* What the exercise asks
From top to bottom, write out the listing exactly and skip every picture.

---------- Supplied data

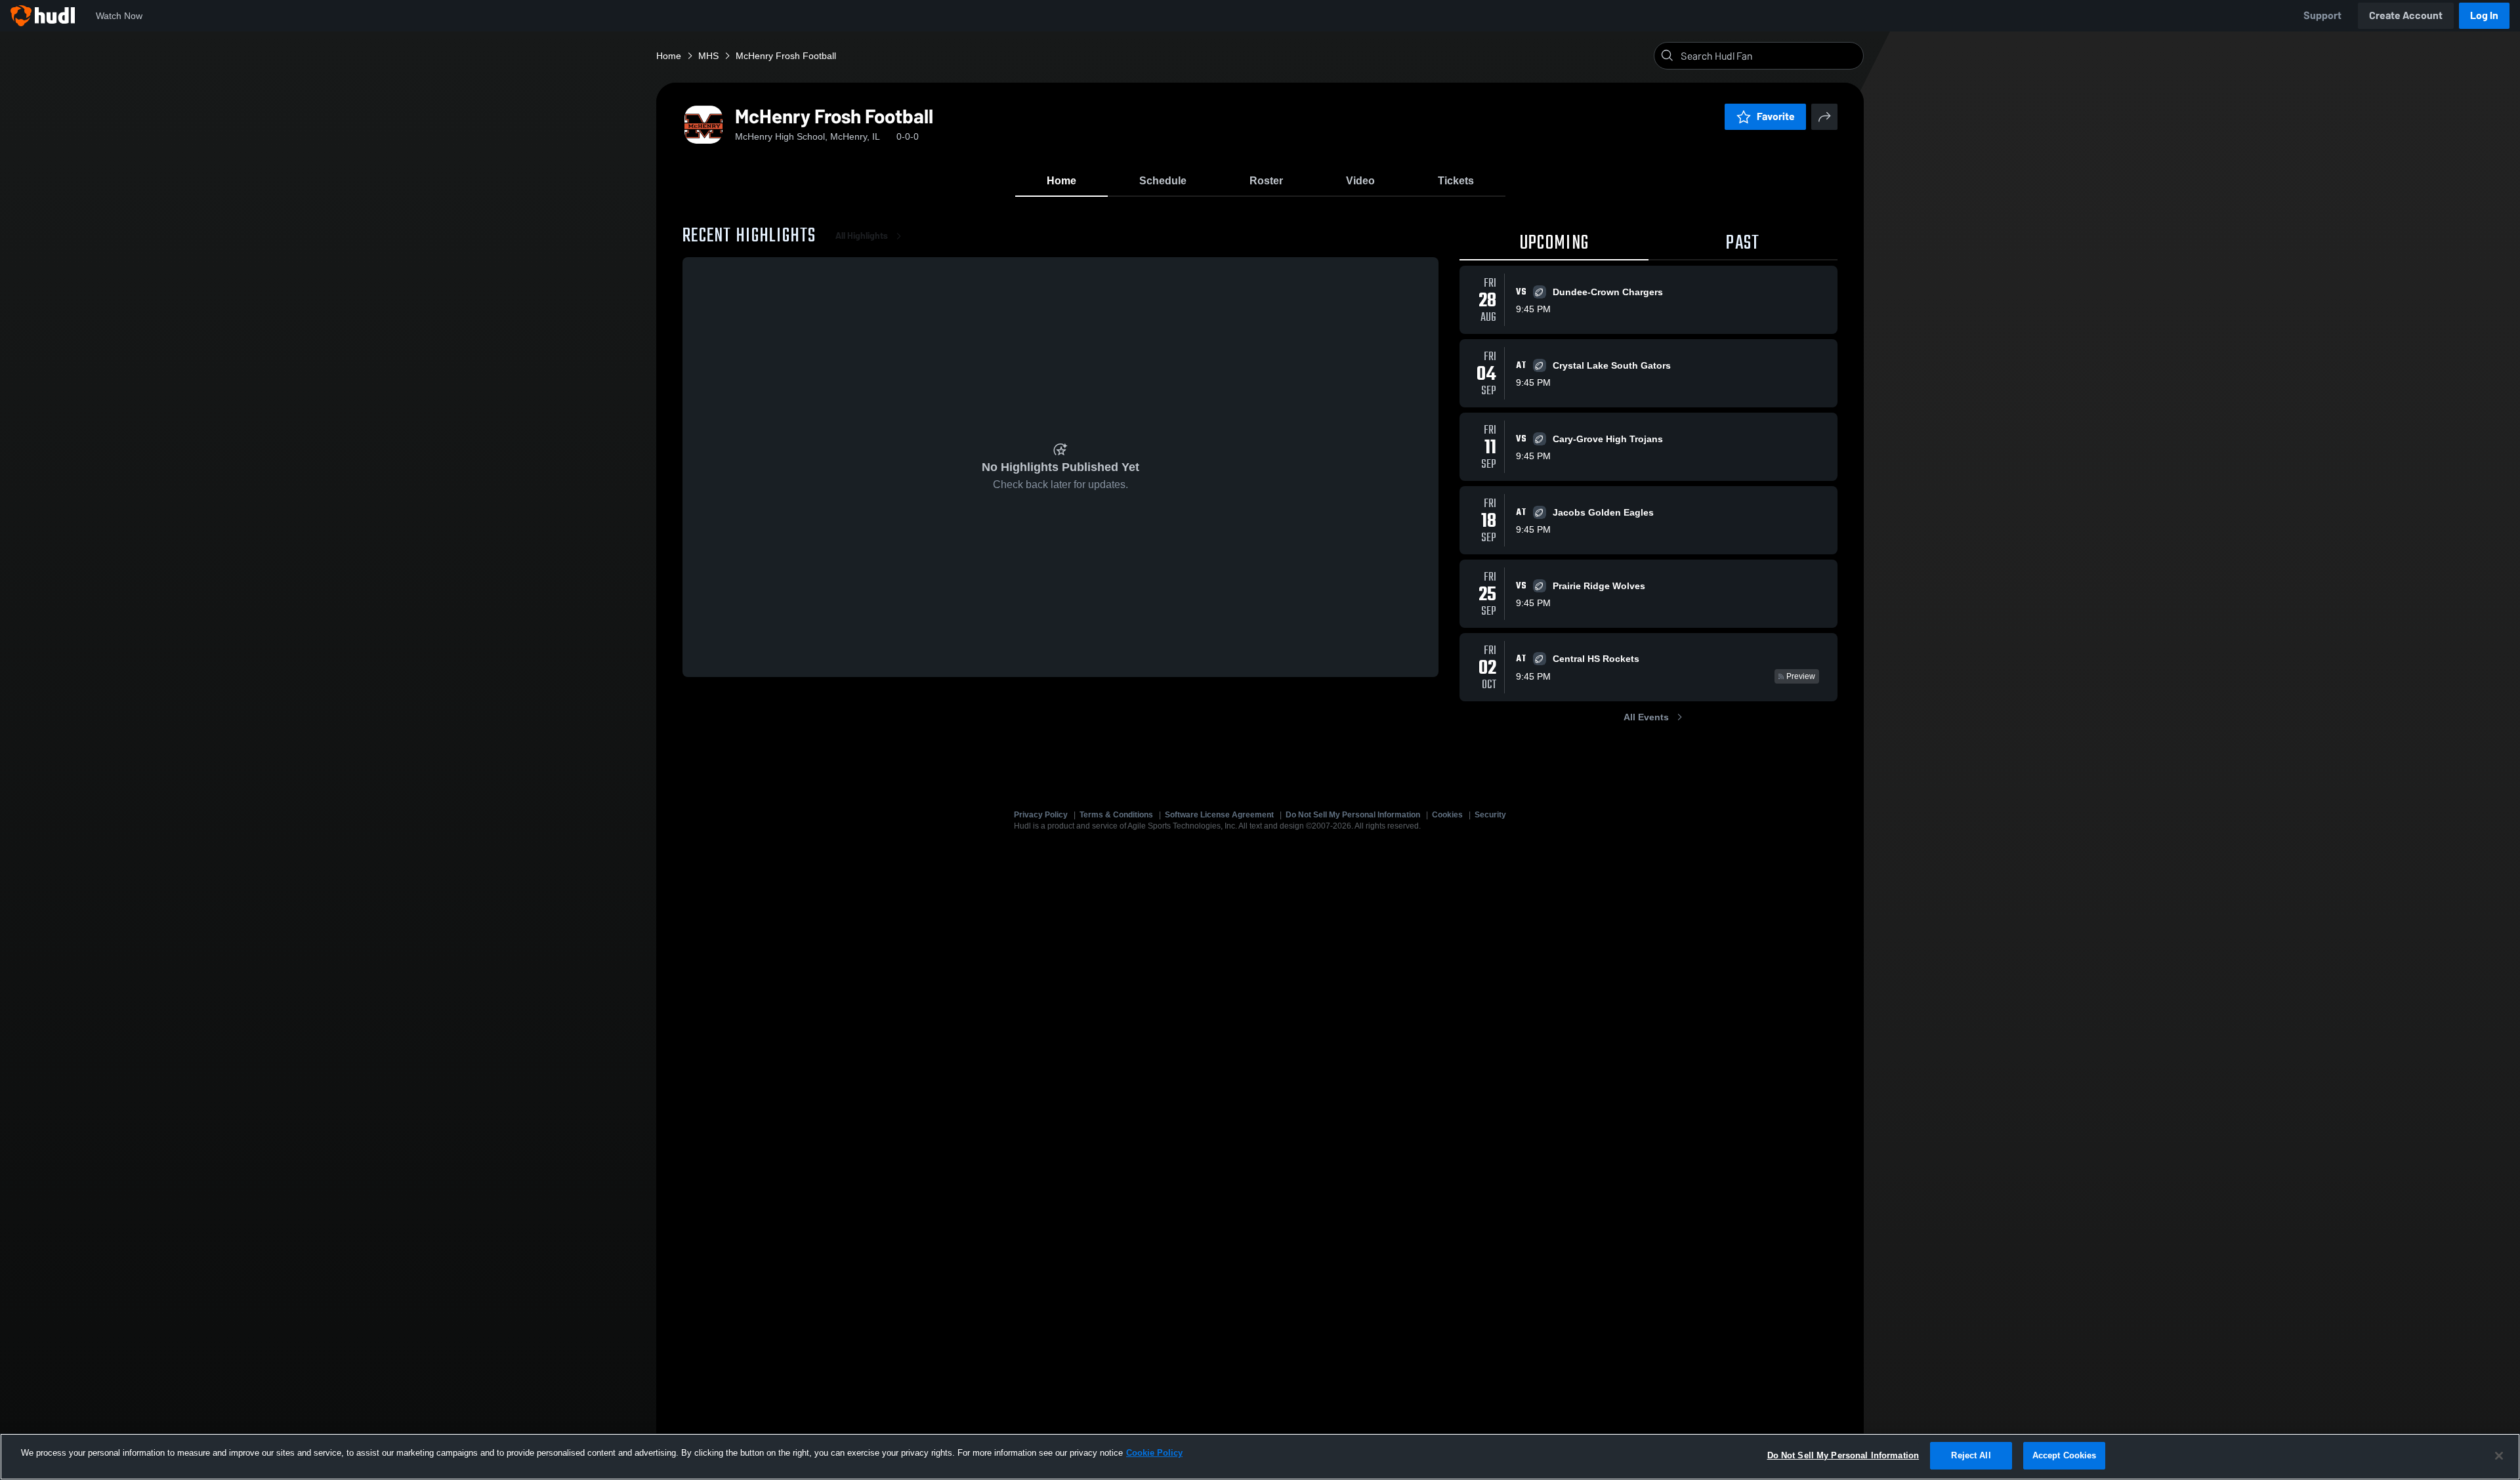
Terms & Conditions (1116, 814)
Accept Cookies (2064, 1455)
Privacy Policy (1041, 814)
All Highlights (861, 235)
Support (2322, 15)
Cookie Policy (1154, 1453)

--------------------

* Problem solution
Terms & Conditions (1116, 814)
Accept Cookies (2064, 1455)
Privacy Policy (1041, 814)
All Highlights (861, 235)
Support (2322, 15)
Cookie Policy (1154, 1453)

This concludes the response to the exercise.